Research Library

Replacement of Starch with Saturated Fat Improves Blood Sugar Control


Reference:
Hays, J. H., Gorman, R. T., Shakir, K. M., "Results of Use of Metformin and Replacement of Starch With Saturated Fat in Diets of Patients With Type 2 Diabetes," Endocrinology Practice, 8(3), 2002, pages 177-183.  

Summary:


The following information is available at Pub Med and was not written by Atkins professionals.

OBJECTIVE: To improve glycemic control by substituting saturated fat for starch, to identify any adverse effect on lipids masked by the extensive use of metformin and lipid-lowering drugs, and to attempt to separate dietary effects from effects of multiple drugs.

METHODS: We undertook a retrospective review of medical records of patients who completed 1 year of follow-up after dietary prescription. The study subjects included 151 patients in the diet group (whose dietary instructions included high saturated fat but starch avoidance) and 132 historical control subjects (who were allowed unlimited monounsaturated fat but had restriction of starch in their diets).

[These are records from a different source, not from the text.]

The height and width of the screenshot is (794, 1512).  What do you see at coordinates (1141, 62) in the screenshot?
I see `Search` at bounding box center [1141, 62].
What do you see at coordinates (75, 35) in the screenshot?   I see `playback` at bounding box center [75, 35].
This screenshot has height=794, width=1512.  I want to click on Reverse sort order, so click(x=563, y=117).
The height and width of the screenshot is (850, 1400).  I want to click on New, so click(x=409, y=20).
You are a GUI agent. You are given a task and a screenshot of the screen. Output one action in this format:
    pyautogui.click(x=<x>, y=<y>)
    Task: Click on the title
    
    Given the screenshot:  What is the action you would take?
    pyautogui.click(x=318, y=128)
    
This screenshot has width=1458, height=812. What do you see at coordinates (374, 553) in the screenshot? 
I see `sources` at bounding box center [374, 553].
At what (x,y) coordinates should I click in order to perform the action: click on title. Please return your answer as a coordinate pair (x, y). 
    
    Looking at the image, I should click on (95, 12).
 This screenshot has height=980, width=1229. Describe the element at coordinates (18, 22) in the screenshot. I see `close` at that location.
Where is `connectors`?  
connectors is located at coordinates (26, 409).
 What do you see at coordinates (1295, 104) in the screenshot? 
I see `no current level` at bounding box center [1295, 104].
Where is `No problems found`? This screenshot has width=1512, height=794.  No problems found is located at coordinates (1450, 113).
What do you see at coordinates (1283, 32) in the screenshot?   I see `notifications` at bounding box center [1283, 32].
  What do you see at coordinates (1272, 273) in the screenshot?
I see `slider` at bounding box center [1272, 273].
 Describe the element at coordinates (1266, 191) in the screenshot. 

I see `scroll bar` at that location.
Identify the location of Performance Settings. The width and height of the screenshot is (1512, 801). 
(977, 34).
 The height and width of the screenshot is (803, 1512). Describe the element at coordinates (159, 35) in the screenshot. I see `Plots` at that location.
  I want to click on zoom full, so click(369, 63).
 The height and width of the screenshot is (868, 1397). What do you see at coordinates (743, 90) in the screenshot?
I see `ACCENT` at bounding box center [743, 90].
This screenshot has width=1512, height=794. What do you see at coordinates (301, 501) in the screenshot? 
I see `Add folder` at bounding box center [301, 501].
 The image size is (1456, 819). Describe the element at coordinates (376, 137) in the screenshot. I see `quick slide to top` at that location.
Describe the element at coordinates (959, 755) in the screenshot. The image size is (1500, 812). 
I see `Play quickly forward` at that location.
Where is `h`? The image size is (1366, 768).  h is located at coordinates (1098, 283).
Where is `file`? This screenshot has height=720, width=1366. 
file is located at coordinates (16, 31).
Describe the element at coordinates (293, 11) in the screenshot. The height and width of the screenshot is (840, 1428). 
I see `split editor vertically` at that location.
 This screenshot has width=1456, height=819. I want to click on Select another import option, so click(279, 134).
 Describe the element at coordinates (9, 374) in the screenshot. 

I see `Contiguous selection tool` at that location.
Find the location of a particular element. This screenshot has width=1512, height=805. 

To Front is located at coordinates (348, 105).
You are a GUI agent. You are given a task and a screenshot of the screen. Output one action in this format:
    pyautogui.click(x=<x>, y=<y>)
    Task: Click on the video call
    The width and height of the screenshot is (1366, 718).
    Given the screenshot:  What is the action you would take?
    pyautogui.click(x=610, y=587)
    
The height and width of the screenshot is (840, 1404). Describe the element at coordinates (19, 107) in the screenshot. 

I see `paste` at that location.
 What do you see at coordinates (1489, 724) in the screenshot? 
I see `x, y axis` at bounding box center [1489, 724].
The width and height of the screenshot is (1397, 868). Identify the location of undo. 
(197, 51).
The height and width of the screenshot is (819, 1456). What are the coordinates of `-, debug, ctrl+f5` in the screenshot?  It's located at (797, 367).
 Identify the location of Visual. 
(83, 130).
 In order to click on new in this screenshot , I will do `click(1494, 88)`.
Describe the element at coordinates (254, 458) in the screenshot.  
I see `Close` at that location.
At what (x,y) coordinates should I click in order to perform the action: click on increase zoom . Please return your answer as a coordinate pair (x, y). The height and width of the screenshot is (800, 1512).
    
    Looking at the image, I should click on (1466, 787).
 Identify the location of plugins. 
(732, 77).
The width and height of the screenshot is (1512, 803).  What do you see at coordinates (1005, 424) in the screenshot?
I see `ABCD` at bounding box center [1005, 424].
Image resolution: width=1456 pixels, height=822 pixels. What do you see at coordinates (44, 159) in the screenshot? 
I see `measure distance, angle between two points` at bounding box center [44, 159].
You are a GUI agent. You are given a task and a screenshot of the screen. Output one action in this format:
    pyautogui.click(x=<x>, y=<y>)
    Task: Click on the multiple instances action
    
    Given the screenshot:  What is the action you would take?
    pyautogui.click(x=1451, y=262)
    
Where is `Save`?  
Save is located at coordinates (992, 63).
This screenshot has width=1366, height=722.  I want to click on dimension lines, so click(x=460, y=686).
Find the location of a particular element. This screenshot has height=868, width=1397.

RESULTS: Hemoglobin A1c (HbA1c) levels improved in both study groups (-1.4 +/- 0.2% [P<0.001]; 95% confidence interval [CI], -1.9 to -0.9). Use of metformin was associated with a decrease in HbA1c (-0.12 +/- 0.003%/mo [P<0.001]; 95% CI, -0.17 to -0.07). The diet group had an additional decrease of -0.7 +/- 0.2% (P<0.001; 95% CI, -1.1 to -0.3). Weight increase was associated with the use of insulin (+0.3 +/- 0.07 kg/mo [P<0.001]; 95% CI, 0.2 to 0.5), sulfonylurea (+0.18 +/- 0.06 kg/mo [P<0.01]; 95% CI, 0.05 to 0.30), and troglitazone (+0.7 +/- 0.2 kg/mo [P<0.005]; 95% CI, 0.3 to 1.2). Although not statistically significant, metformin therapy showed a trend for weight loss (-0.14 +/- 0.08 kg/mo; P = 0.07). An additional weight loss was noted in the diet group (-2.65 +/- 0.62 kg [P<0.001]; 95% CI, -3.87 to -1.44). Hydroxymethylglutaryl-coenzyme A reductase inhibitor use was associated with reduced total cholesterol level (-1.7 +/- 0.6 mg/dL per month [P<0.005]; 95% CI, -2.9 to -0.5). The diet group had an additional decrease of -13.0 +/- 4.5 mg/dL (P<0.001; 95% CI, -21.9 to -4.1). No significant effect of the diet on triglyceride, low-density lipoprotein, or high-density lipoprotein levels was detected.

 

CONCLUSION: Addition of saturated fat and removal of starch from a high-monounsaturated fat and starch-restricted diet improved glycemic control and were associated with weight loss without detectable adverse effects on serum lipids.

Commentary:


The following information was written by Atkins professionals.

Although people with type 2 diabetes may use multiple drugs to improve blood sugar control, changes in diet can also be effective in managing diabetes. Substituting saturated fat for starch improved blood sugar control and did so without affecting the blood lipid profile. It is interesting to note that the authors actually questioned the typical recommendation of a high carbohydrate diet for patients with diabetes following the results seen with the low carb guidelines prescribed in this study. Weight loss also occurred after 3, 6 and 12 months.